Jaafari erläuterte, dass die irakischen Sicherheitsbehörden aus Europa kommende "verdächtige Personen" observieren. Zugleich verlange Bagdad aber auch von den europäischen Staaten, "dass sie ihrerseits verdächtige Personen mehr kontrollieren und sie nicht frei in unsere Staaten ausreisen lassen".

EU-Polizeimission für den Irak

Kurz zeigte sich auch erfreut, dass die irakische Seite das Angebot einer EU-Polizeimission annehmen wolle. "Das ist ein Beitrag für mehr Sicherheit im Irak." Auf mehrere Nachfragen irakischer Journalisten zu Waffenlieferungen betonte der Außenminister jedoch, dass Österreich diesbezüglich aufgrund seiner Neutralität "nicht dieselben Möglichkeiten wie andere Staaten" habe. "Wir versuchen umso aktiver zu sein im humanitären Bereich", stellte der Außenminister weitere humanitäre Hilfszahlungen nach der in der Vorwoche freigegebenen 1,25 Millionen Euro für Flüchtlinge im Nordirak in Aussicht.
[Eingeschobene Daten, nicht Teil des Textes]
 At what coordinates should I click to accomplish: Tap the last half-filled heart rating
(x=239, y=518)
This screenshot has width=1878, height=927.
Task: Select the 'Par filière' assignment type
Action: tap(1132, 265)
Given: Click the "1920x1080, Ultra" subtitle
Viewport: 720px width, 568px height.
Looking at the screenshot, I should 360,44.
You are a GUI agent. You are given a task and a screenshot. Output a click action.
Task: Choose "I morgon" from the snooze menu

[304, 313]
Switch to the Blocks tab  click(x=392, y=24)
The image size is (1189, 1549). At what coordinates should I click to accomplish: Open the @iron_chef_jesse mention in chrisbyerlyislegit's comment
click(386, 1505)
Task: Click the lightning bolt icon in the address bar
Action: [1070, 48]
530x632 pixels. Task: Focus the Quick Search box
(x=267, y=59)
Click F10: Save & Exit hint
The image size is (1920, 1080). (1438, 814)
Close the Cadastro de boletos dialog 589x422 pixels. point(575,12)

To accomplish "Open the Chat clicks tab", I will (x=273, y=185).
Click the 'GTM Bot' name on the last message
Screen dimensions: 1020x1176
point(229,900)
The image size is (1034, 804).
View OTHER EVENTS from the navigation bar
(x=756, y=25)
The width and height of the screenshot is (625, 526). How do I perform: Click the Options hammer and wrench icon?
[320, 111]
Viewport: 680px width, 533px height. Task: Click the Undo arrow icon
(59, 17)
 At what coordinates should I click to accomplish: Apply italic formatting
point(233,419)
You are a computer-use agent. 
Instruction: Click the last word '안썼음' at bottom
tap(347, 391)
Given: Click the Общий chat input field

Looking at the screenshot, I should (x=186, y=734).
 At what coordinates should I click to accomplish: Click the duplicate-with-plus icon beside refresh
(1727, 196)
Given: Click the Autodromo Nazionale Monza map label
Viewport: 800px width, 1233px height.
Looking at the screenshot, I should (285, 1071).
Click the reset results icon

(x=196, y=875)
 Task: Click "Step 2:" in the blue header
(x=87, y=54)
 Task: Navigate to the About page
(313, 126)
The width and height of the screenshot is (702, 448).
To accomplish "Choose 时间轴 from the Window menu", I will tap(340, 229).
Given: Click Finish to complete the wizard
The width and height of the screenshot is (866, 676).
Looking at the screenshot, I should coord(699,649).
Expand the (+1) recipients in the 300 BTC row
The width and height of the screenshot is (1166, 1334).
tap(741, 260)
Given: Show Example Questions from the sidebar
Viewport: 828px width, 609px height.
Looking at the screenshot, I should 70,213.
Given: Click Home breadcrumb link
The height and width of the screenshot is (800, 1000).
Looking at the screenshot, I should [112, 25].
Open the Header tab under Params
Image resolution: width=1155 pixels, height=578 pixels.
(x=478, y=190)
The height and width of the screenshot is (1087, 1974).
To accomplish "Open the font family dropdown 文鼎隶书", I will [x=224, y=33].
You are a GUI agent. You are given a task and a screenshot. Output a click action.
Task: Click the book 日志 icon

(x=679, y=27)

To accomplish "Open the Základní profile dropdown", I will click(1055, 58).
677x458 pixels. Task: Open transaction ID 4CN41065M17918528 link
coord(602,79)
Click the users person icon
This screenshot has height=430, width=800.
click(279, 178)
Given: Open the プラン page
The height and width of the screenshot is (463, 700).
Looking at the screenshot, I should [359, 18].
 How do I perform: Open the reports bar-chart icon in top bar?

Jaafari strich in der gemeinsamen Pressekonferenz vor allem die Bedeutung einer engeren wirtschaftlichen Kooperation zwischen dem Irak und den EU-Staaten hervor. "Der Einstieg von europäischen Firmen in den irakischen Markt ist wichtiger als alles andere. Ein wirtschaftlich schwacher Irak kann auch keinen Terrorismus bekämpfen", betonte er.

Zu den irakisch-österreichischen Beziehungen sagte Jaafari, dass Wien und Bagdad "in der ersten Phase der Kooperation" seien. Er erwarte sich für die nähere Zukunft weitere Impulse uns setze auf die "jugendliche Energie" seines österreichischen Amtskollegen.

Österreichische Botschaft im Irak?

Konkret äußerte der irakische Außenminister den Wunsch, dass Österreich wieder eine Botschaft in Bagdad eröffne und die AUA Direktflüge in die irakische Hauptstadt aufnehme. Kurz sagte, dass beides geprüft werde, aber "stark mit der Sicherheitssituation zusammen" hänge. Zugleich berichtete er, dass die Oesterreichische Kontrollbank (OeKB) österreichische Investments im Irak mit entsprechenden Exportgarantien "wieder verstärkt fördern" wolle. Auch beim Kampf gegen die Korruption wolle Österreich - auf ausdrücklichen Wunsch Jaafaris - mit Expertise helfen.

Der vom Chef des außenpolitischen Ausschusses im Europaparlament, Elmar Brok, begleitete Kurz wertete seinen Besuch als "Zeichen der österreichischen und europäischen Solidarität", dass der IS-Terror nicht ein Problem des Irak und Syriens alleine sei, "sondern eine globale Bedrohung". Es sei "die Pflicht von uns allen, hier einen Beitrag zu leisten", betonte der Außenminister. Wichtig sei es, dass sich auch muslimische Staaten an diesem Kampf beteiligen, zumal auch "die Masse der Opfer dieser Terroristen Muslime sind". "Das ist ein Kampf, den die christliche, jüdische und muslimische Welt gemeinsam führen muss."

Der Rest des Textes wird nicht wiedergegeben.